History of Winemaking
We have been making wine for ten thousand years. For much of that time, winemaking has played an outsized role in our lives. It has been an economic engine since before the Roman Empire and an essential part of many religions. Today, dozens of countries make wine on a commercial scale, and the demand for the drink keeps rising.
Wine is an artisanal beverage made with care. But it can also be a standardized industrial product. Both are fermented grapes: the difference lies in the winemaker’s intent and her audience. So, how’s a wine made? And what’s the difference between an eight-dollar bottle of wine and one that runs for a few hundred?
It all starts in the vineyard; a ton of grapes can cost a few hundred dollars or several thousand depending on the grapes. At its most basic, quality is measured in Brix (sugar), pH (acidity), and phenolic maturity (ripeness of the skins). A winemaker is seeking grapes that will produce delicious and complex wines.
One of the best ways to source high-quality grapes is to focus on specific vineyards. Soil, vine orientation, and microclimate each play a role in determining whether a vineyard will produce mediocre or magnificent wines. The best grapes will become premium wines, and the mediocre will probably end up as supermarket value brands.
In either case, when the time is right, the winemaker will call to harvest, and the race to make wine begins.
How grapes are harvested is another price differential. Mechanical harvesting is less expensive than having a dozen specialized people picking clusters by hand. But, of course, a machine can’t tell whether the grapes are healthy or not, at least not as a professional picker can. Instead, workers haul the grapes to a truck, using small boxes that don’t allow the grapes to crush each other. Often, the harvest is done before the sun rises, transporting the grapes back to the winery while the grapes retain an evening chill.
Sorting the Grapes
Once at the winery, the grapes must be sorted and separated from MOG (or material other than grapes), like leaves and sticks. The winemaker will also discard rotten, underripe, or damaged fruit.

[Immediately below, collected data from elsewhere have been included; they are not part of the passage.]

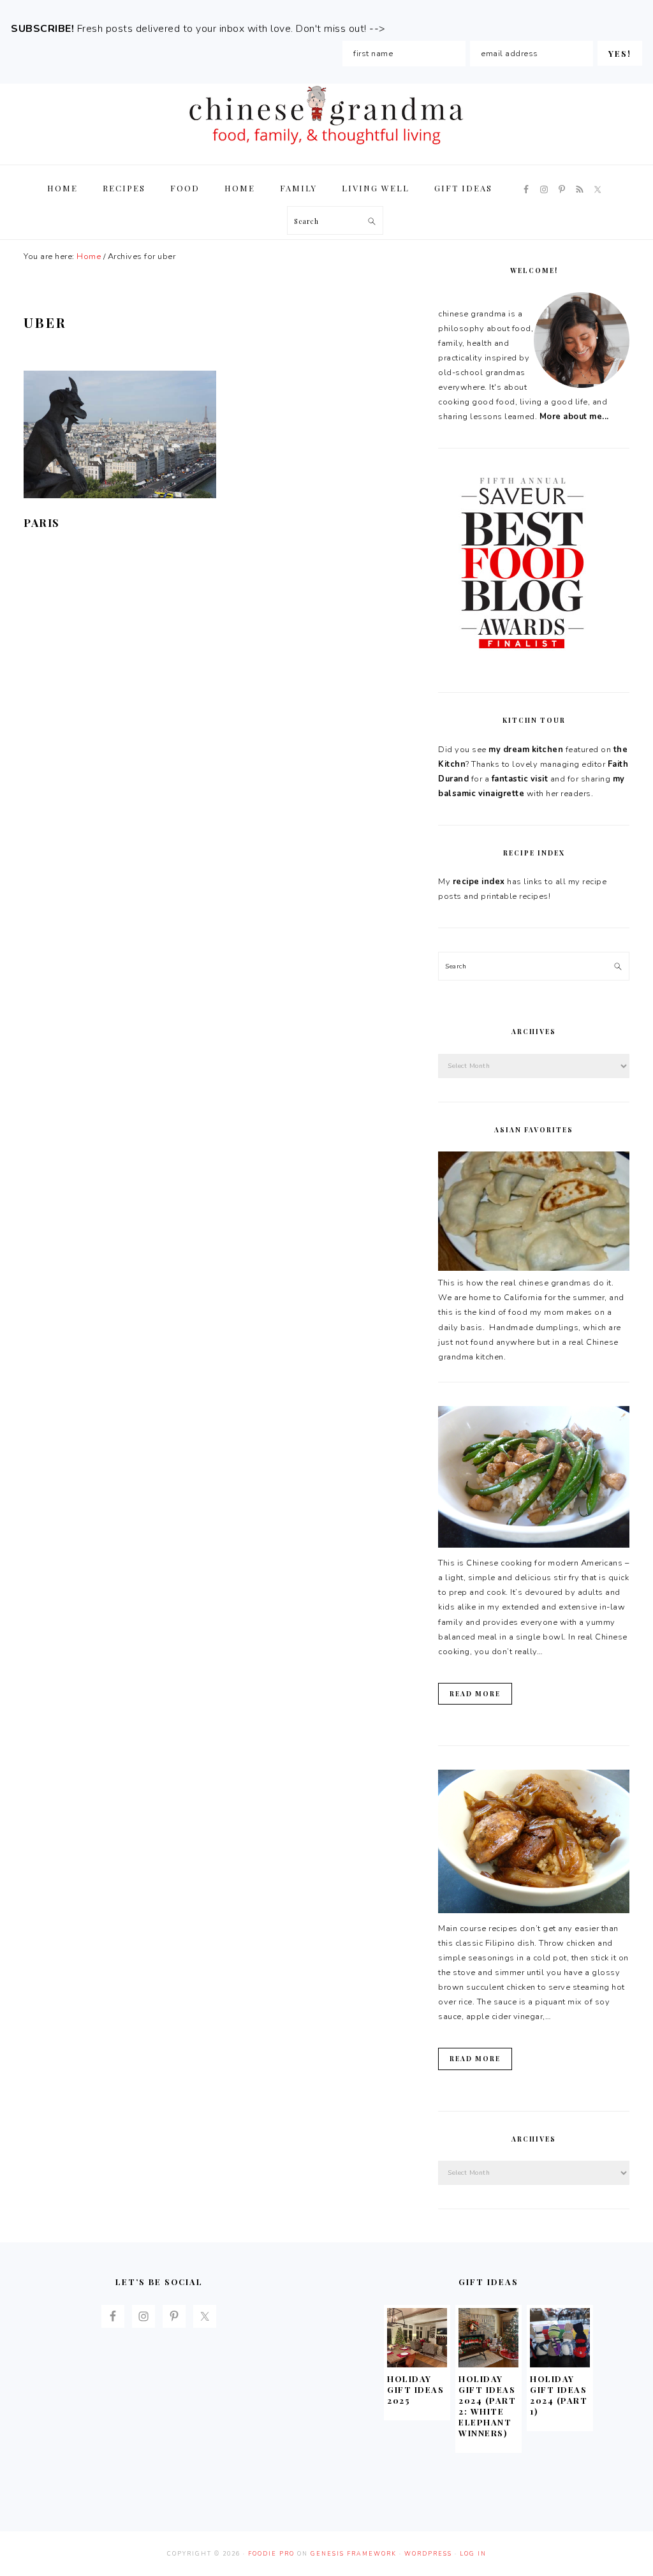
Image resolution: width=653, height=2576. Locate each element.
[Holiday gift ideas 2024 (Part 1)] (560, 2364)
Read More (475, 1693)
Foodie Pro (271, 2553)
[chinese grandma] (326, 148)
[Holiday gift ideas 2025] (417, 2364)
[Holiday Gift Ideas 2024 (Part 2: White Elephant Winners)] (488, 2364)
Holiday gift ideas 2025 (415, 2389)
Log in (473, 2553)
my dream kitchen (525, 749)
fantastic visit (520, 779)
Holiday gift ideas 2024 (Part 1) (558, 2395)
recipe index (479, 881)
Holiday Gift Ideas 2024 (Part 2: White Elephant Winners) (487, 2405)
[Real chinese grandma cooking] (533, 1268)
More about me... (574, 416)
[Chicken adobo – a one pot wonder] (533, 1910)
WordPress (428, 2553)
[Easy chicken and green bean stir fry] (533, 1545)
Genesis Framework (354, 2553)
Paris (42, 522)
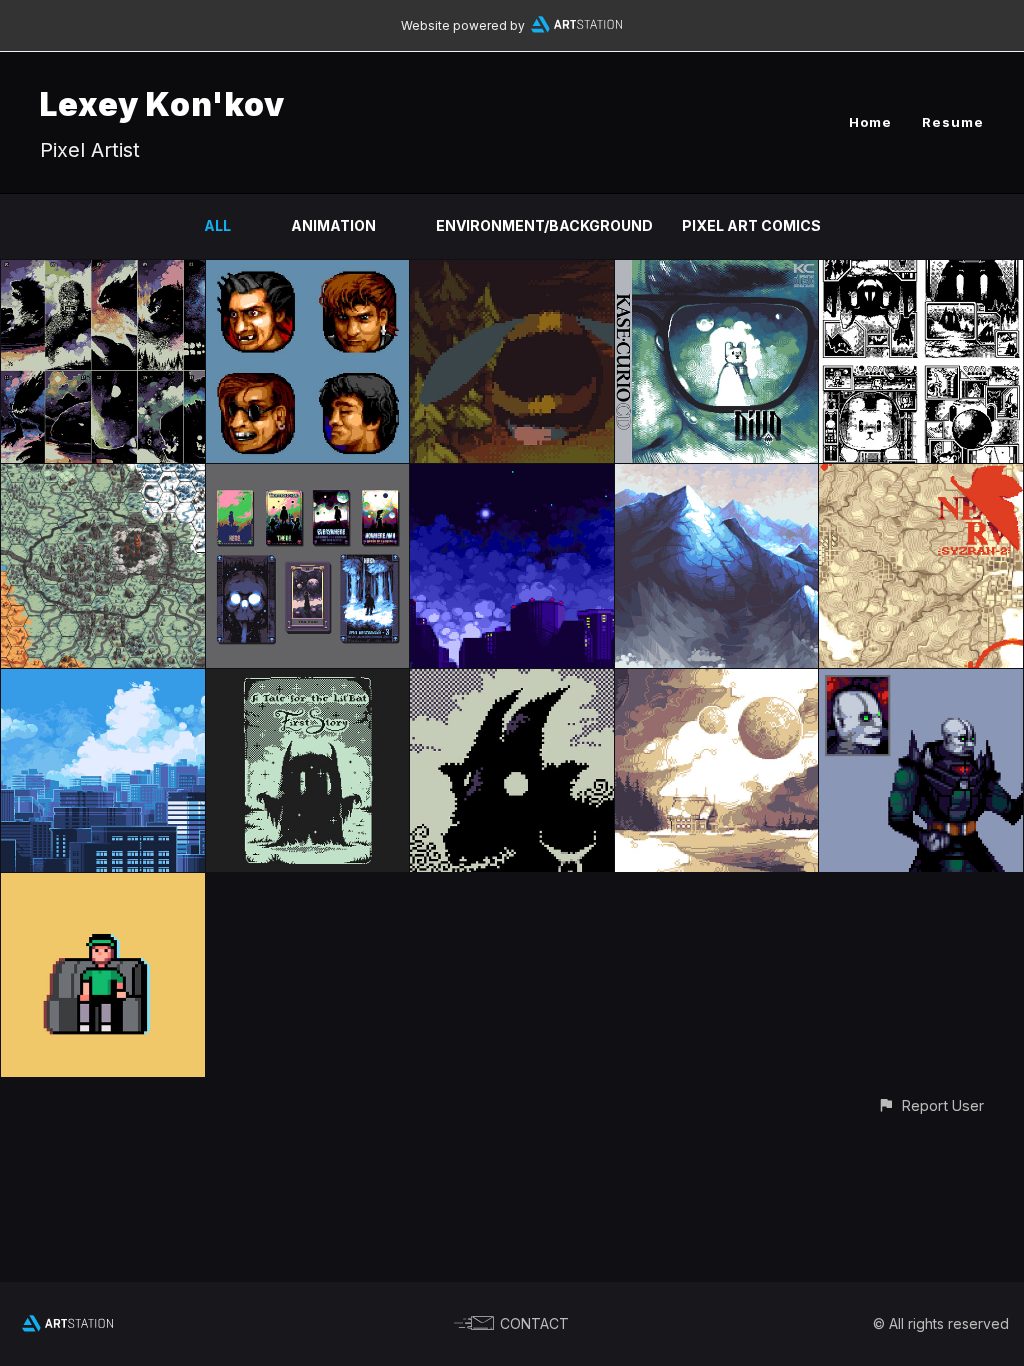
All (217, 225)
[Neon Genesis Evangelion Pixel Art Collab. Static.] (921, 475)
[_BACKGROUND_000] (717, 475)
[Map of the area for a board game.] (103, 475)
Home (870, 122)
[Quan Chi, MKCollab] (921, 680)
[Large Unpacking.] (103, 884)
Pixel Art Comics (751, 225)
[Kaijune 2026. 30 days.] (103, 271)
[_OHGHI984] (512, 475)
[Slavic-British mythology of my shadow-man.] (308, 475)
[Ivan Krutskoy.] (717, 680)
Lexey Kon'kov (162, 104)
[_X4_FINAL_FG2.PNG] (103, 680)
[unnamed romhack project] (308, 271)
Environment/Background (544, 225)
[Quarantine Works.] (512, 680)
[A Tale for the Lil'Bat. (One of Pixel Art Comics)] (308, 680)
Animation (333, 225)
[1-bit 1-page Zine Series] (921, 271)
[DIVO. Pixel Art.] (717, 271)
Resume (953, 122)
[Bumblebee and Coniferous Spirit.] (512, 271)
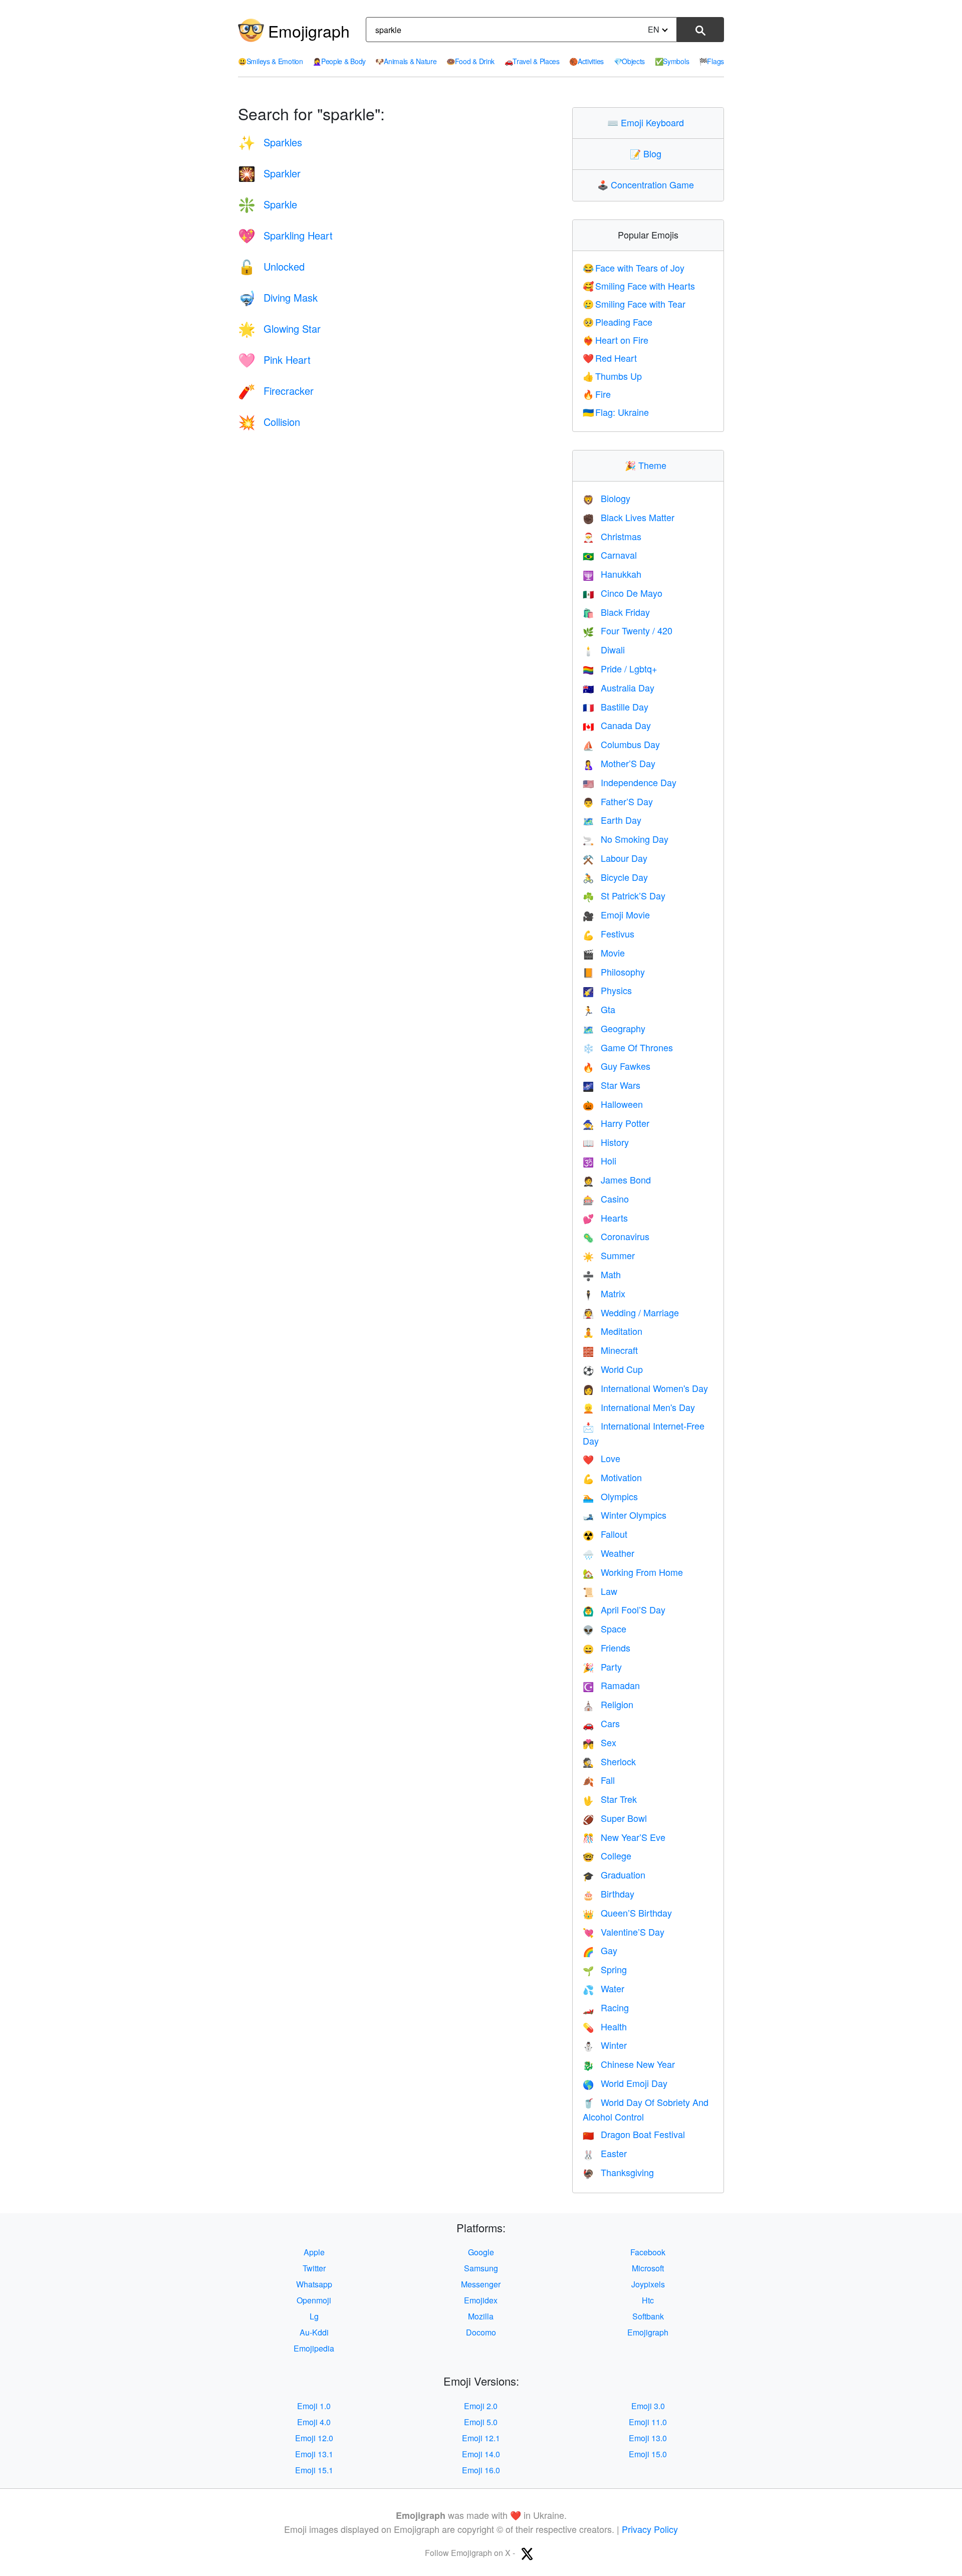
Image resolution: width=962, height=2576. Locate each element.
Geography (614, 1028)
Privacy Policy (650, 2528)
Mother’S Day (619, 763)
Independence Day (629, 782)
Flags (711, 61)
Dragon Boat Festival (634, 2134)
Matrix (604, 1293)
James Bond (617, 1179)
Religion (608, 1704)
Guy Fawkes (616, 1065)
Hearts (605, 1217)
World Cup (613, 1368)
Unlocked (271, 266)
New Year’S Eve (624, 1836)
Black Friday (616, 611)
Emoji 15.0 (648, 2454)
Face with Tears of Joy (634, 267)
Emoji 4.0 (314, 2422)
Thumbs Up (612, 375)
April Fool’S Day (624, 1609)
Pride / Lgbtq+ (620, 668)
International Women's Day (645, 1387)
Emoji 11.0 (648, 2422)
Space (604, 1628)
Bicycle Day (615, 876)
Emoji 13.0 (648, 2438)
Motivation (612, 1477)
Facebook (647, 2252)
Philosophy (614, 971)
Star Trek (610, 1798)
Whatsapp (314, 2284)
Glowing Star (279, 328)
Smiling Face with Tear (634, 303)
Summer (609, 1255)
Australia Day (618, 687)
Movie (604, 952)
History (606, 1141)
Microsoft (648, 2268)
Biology (606, 498)
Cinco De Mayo (622, 592)
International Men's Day (639, 1407)
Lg (314, 2316)
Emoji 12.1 (481, 2438)
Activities (586, 61)
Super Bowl (615, 1817)
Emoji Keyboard (648, 122)
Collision (269, 421)
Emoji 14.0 (481, 2454)
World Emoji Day (625, 2082)
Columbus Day (621, 744)
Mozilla (481, 2316)
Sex (599, 1742)
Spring (605, 1969)
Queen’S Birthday (627, 1912)
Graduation (614, 1874)
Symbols (672, 61)
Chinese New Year (629, 2063)
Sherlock (609, 1761)
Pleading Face (618, 321)
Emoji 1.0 (314, 2406)
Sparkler (269, 173)
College (607, 1855)
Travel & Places (532, 61)
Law (600, 1590)
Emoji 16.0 (481, 2470)
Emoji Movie (616, 914)
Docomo (481, 2332)
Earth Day (612, 819)
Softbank (648, 2316)
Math (602, 1274)
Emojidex (481, 2300)
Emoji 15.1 (314, 2470)
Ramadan (611, 1685)
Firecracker (276, 390)
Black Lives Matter (628, 517)
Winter (605, 2044)
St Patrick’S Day (624, 895)
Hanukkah (612, 573)
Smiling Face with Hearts (639, 285)
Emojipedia (314, 2348)
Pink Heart (274, 359)
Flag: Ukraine (616, 411)
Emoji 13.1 (314, 2454)
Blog (647, 153)
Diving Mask (278, 297)
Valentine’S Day (623, 1931)
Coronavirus (616, 1236)
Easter (605, 2153)
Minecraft (610, 1349)
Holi (599, 1160)
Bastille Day (615, 706)
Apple (314, 2252)
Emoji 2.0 (481, 2406)
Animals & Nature (405, 61)
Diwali (604, 649)
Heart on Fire (616, 339)
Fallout (605, 1533)
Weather (608, 1552)
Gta (599, 1009)
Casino (606, 1198)
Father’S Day (618, 801)
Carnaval (610, 554)
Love (601, 1458)
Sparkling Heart (285, 235)
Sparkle (267, 204)
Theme (647, 465)
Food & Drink (470, 61)
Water (603, 1988)
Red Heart (610, 357)
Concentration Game (648, 184)
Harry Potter (616, 1122)
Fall (599, 1779)
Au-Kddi (314, 2332)
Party (602, 1666)
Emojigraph (309, 30)
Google (481, 2252)
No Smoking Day (625, 838)
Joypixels (648, 2284)
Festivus (608, 933)
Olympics (610, 1496)
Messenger (481, 2284)
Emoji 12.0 (314, 2438)
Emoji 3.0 (648, 2406)
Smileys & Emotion (270, 61)
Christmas (612, 536)
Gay (600, 1950)
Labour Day (615, 857)
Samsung (481, 2268)
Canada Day (617, 725)
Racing (606, 2007)
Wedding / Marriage (631, 1312)
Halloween (613, 1103)
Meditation (612, 1330)
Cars (601, 1723)
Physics (607, 990)
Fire (597, 393)
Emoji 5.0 (481, 2422)
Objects (629, 61)
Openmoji (314, 2300)
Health (605, 2026)
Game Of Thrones (628, 1047)
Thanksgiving (618, 2172)
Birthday (608, 1893)
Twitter (314, 2268)
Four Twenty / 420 (627, 630)
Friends (606, 1647)
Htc (648, 2300)
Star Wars (611, 1084)
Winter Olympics (624, 1514)
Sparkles (270, 142)
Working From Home (633, 1571)
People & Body (339, 61)
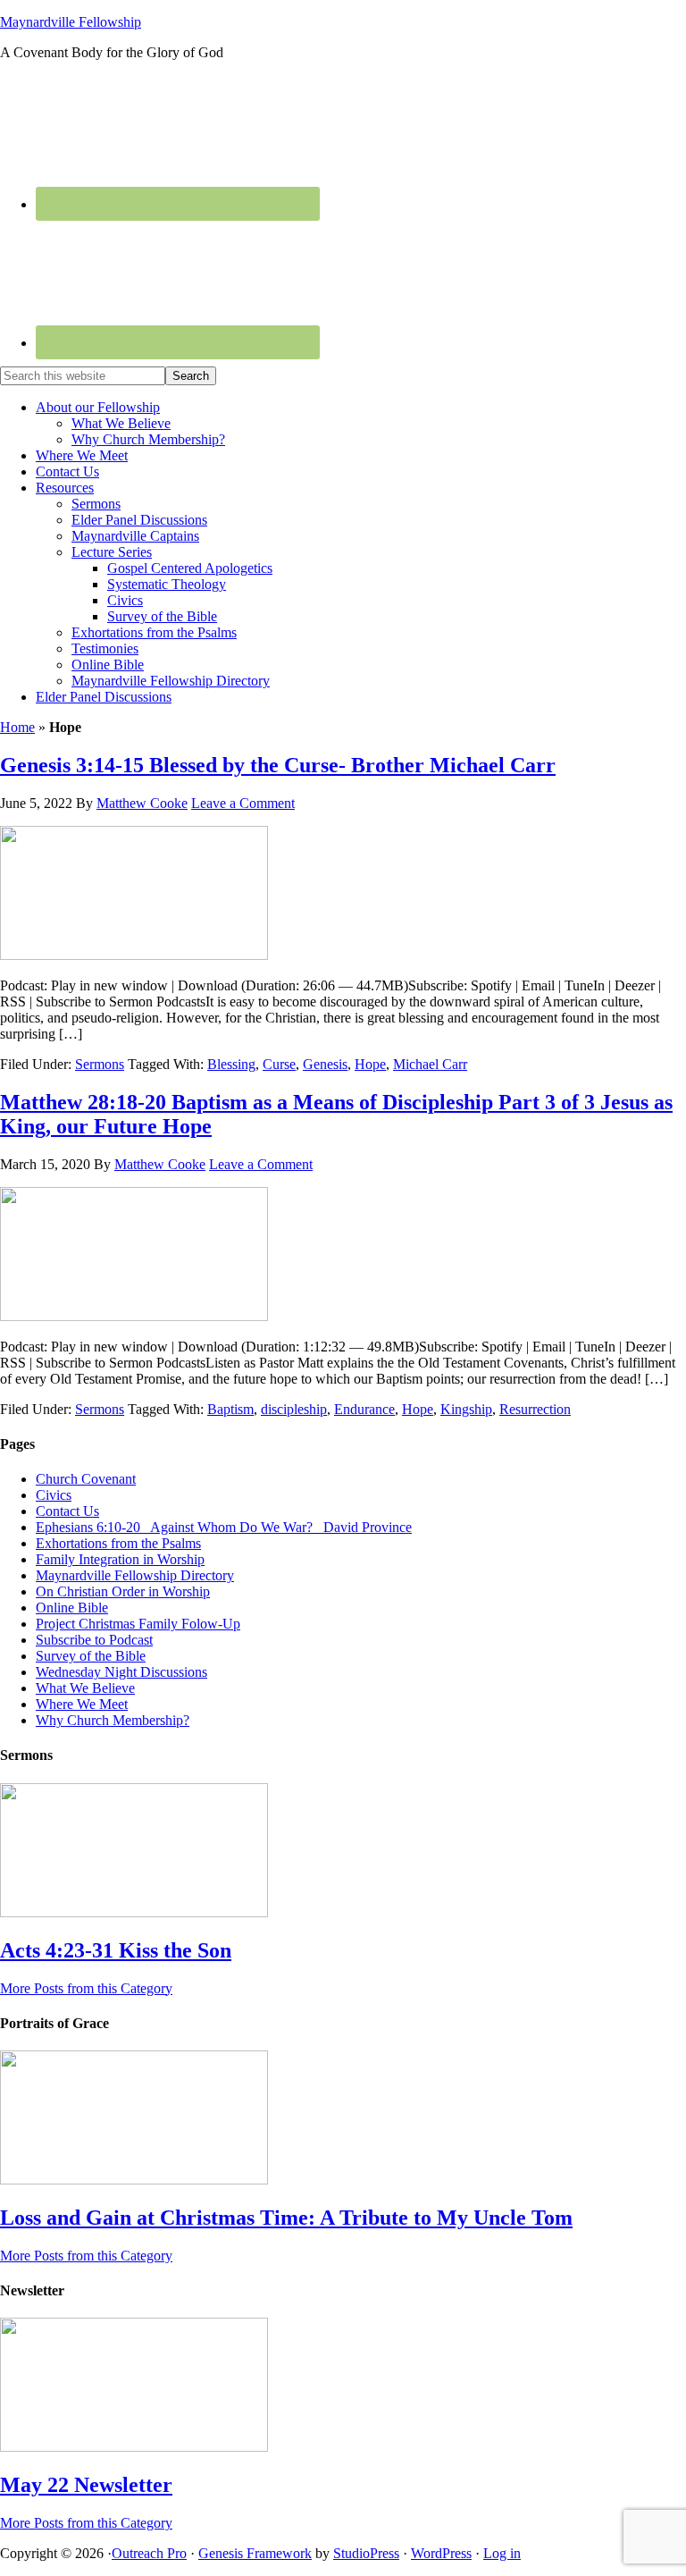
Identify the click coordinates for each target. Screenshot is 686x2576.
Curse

The grapes then will pass through a crusher-de-stemmer machine and be pumped into fermentation vats. The winemaker can then choose to leave the grapes to sit for a while, leaching color and tannins before fermentation or go directly into the winemaking process. The resulting grape juice is called the must.
Alcoholic fermentation is the process in which yeast (a fungus) consumes the sugar in the must. The main byproducts are alcohol and CO2. The reaction also generates quite an amount of heat but fermenting grape juice is more than letting it sit around, especially when making red wine; you must continuously punch down the cap that forms from the grape skins.
Closely monitoring the must weight tells the winemaker how much alcohol has been transformed and how much sugar is left. Once the sugars have fermented out, the wine moves on.
If you are interested in winemaking programs, we offer an annual program for our students. You have to pass the Core Wine Program to quality.
The winemaker faces another decision, allowing a secondary fermentation, called malolactic fermentation, where lactic bacteria transforms the sharp tartaric acid present in wine into mellow lactic acid. For reds, it’s a given.
For whites, it is entirely optional. Have you ever tried those buttery, creamy, and coating wines made from Chardonnay? They’ve experienced malolactic fermentation, which in the trade we call “Malo” for short. It may take months for Malo to complete.
After about a year, wines will be ready to bottle. But first, they will need to be filtered and clarified before being bottled. For that time in storage, what they are held in matters. Inexpensive reds and whites are often stored in stainless steel vats.
Most premium wines are rested in a white oak barrel. Oak is a noble wood: permeable, flexible, but water-resistant, it’s ideal for making barrels. It has other peculiar properties too. For example, it can impart spicy aromas and scents of smoke and vanilla to the wine. The longer the wine sits inside an oak barrel –and the newer the barrel–, the more it will take in those lovely aromas.
Oak barrels are quite expensive. A new French-oak barrel can cost up to $2,000, and a winemaker needs dozens if not hundreds of them every year. No wonder why some bottles have a three-figure price tag!
The End Result
At the end of the day, decisions, from the vineyard to the bottle, make a wine worth your money or not. Premium wines are handmade and usually come in small quantities, elevating the price even more. On the other hand, you can tell when there’s passion behind a bottle of wine, and passion is always a good buy.